- WORK TO BE COMPLETED
Repeat back the entries that follow, keeping every word as it is.
....................
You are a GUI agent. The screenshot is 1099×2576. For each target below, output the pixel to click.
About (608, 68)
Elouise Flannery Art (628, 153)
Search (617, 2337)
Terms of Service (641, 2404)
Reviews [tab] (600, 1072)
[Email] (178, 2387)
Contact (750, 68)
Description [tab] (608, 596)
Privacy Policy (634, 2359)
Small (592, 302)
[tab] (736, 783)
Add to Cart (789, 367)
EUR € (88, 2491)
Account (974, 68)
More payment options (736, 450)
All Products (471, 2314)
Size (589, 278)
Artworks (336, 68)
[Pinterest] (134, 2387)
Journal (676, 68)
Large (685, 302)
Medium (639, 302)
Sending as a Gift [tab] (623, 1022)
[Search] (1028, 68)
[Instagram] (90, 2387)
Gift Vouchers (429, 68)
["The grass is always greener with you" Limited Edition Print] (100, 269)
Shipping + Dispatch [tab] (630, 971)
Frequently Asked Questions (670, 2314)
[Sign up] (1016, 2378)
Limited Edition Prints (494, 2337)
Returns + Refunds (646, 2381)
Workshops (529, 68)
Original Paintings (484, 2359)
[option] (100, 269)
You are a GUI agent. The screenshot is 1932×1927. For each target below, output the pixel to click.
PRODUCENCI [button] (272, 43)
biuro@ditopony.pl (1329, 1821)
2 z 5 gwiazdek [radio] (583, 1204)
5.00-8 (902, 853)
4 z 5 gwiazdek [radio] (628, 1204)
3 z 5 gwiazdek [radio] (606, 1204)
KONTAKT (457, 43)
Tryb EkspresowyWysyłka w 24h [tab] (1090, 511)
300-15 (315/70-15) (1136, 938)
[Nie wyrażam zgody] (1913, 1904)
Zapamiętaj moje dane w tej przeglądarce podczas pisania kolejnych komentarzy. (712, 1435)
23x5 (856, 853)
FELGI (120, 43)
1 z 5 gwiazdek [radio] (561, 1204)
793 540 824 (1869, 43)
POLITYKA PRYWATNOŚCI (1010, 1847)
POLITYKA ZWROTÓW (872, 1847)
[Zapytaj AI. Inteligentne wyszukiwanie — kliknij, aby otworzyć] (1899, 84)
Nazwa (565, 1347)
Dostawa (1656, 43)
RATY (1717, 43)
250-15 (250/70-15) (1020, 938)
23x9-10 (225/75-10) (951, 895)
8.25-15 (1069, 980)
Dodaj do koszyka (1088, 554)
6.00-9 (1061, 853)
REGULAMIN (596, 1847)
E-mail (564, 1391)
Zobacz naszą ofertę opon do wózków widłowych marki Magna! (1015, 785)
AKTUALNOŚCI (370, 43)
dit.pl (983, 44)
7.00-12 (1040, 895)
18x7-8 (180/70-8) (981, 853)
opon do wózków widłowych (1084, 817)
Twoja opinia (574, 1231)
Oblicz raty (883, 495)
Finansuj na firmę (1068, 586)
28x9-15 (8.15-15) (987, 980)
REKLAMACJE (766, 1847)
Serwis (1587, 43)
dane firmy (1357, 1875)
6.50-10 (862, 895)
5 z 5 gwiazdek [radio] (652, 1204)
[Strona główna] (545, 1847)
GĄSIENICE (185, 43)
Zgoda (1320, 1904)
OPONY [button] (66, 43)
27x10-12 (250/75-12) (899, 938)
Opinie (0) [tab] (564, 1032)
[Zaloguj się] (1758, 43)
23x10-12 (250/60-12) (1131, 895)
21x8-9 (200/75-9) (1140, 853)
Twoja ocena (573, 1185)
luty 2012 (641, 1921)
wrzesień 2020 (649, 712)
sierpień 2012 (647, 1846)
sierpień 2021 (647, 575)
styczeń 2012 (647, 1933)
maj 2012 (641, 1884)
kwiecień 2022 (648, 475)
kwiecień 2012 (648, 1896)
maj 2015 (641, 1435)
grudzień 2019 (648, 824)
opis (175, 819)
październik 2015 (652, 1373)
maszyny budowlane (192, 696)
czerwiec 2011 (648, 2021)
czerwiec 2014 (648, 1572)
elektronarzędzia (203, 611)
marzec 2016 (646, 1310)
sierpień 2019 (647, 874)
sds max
....................
- OUTPUT BELOW
You are a GUI agent. The screenshot is 1099×2576. For each target below, output the pixel to click.
About (608, 68)
Elouise Flannery Art (628, 153)
Search (617, 2337)
Terms of Service (641, 2404)
Reviews [tab] (600, 1072)
[Email] (178, 2387)
Contact (750, 68)
Description [tab] (608, 596)
Privacy Policy (634, 2359)
Small (592, 302)
[tab] (736, 783)
Add to Cart (789, 367)
EUR € (88, 2491)
Account (974, 68)
More payment options (736, 450)
All Products (471, 2314)
Size (589, 278)
Artworks (336, 68)
[Pinterest] (134, 2387)
Journal (676, 68)
Large (685, 302)
Medium (639, 302)
Sending as a Gift [tab] (623, 1022)
[Search] (1028, 68)
[Instagram] (90, 2387)
Gift Vouchers (429, 68)
["The grass is always greener with you" Limited Edition Print] (100, 269)
Shipping + Dispatch [tab] (630, 971)
Frequently Asked Questions (670, 2314)
[Sign up] (1016, 2378)
Limited Edition Prints (494, 2337)
Returns + Refunds (646, 2381)
Workshops (529, 68)
Original Paintings (484, 2359)
[option] (100, 269)
You are a GUI agent. The screenshot is 1932×1927. For each target below, output the pixel to click.
PRODUCENCI [button] (272, 43)
biuro@ditopony.pl (1329, 1821)
2 z 5 gwiazdek [radio] (583, 1204)
5.00-8 (902, 853)
4 z 5 gwiazdek [radio] (628, 1204)
3 z 5 gwiazdek [radio] (606, 1204)
KONTAKT (457, 43)
Tryb EkspresowyWysyłka w 24h [tab] (1090, 511)
300-15 (315/70-15) (1136, 938)
[Nie wyrażam zgody] (1913, 1904)
Zapamiętaj moje dane w tej przeglądarce podczas pisania kolejnych komentarzy. (712, 1435)
23x5 (856, 853)
FELGI (120, 43)
1 z 5 gwiazdek [radio] (561, 1204)
793 540 824 (1869, 43)
POLITYKA PRYWATNOŚCI (1010, 1847)
POLITYKA ZWROTÓW (872, 1847)
[Zapytaj AI. Inteligentne wyszukiwanie — kliknij, aby otworzyć] (1899, 84)
Nazwa (565, 1347)
Dostawa (1656, 43)
RATY (1717, 43)
250-15 (250/70-15) (1020, 938)
23x9-10 (225/75-10) (951, 895)
8.25-15 (1069, 980)
Dodaj do koszyka (1088, 554)
6.00-9 (1061, 853)
REGULAMIN (596, 1847)
E-mail (564, 1391)
Zobacz naszą ofertę opon do wózków widłowych marki Magna! (1015, 785)
AKTUALNOŚCI (370, 43)
dit.pl (983, 44)
7.00-12 (1040, 895)
18x7-8 (180/70-8) (981, 853)
opon do wózków widłowych (1084, 817)
Twoja opinia (574, 1231)
Oblicz raty (883, 495)
Finansuj na firmę (1068, 586)
28x9-15 (8.15-15) (987, 980)
REKLAMACJE (766, 1847)
Serwis (1587, 43)
dane firmy (1357, 1875)
6.50-10 (862, 895)
5 z 5 gwiazdek [radio] (652, 1204)
[Strona główna] (545, 1847)
GĄSIENICE (185, 43)
Zgoda (1320, 1904)
OPONY [button] (66, 43)
27x10-12 (250/75-12) (899, 938)
Opinie (0) [tab] (564, 1032)
[Zaloguj się] (1758, 43)
23x10-12 (250/60-12) (1131, 895)
21x8-9 (200/75-9) (1140, 853)
Twoja ocena (573, 1185)
luty 2012 (641, 1921)
wrzesień 2020 (649, 712)
sierpień 2012 (647, 1846)
sierpień 2021 (647, 575)
styczeń 2012 (647, 1933)
maj 2012 (641, 1884)
kwiecień 2022 (648, 475)
kwiecień 2012 (648, 1896)
maj 2015 (641, 1435)
grudzień 2019 (648, 824)
opis (175, 819)
październik 2015 (652, 1373)
maszyny budowlane (192, 696)
czerwiec 2011 (648, 2021)
czerwiec 2014 (648, 1572)
elektronarzędzia (203, 611)
marzec 2016 (646, 1310)
sierpień 2019 (647, 874)
sds max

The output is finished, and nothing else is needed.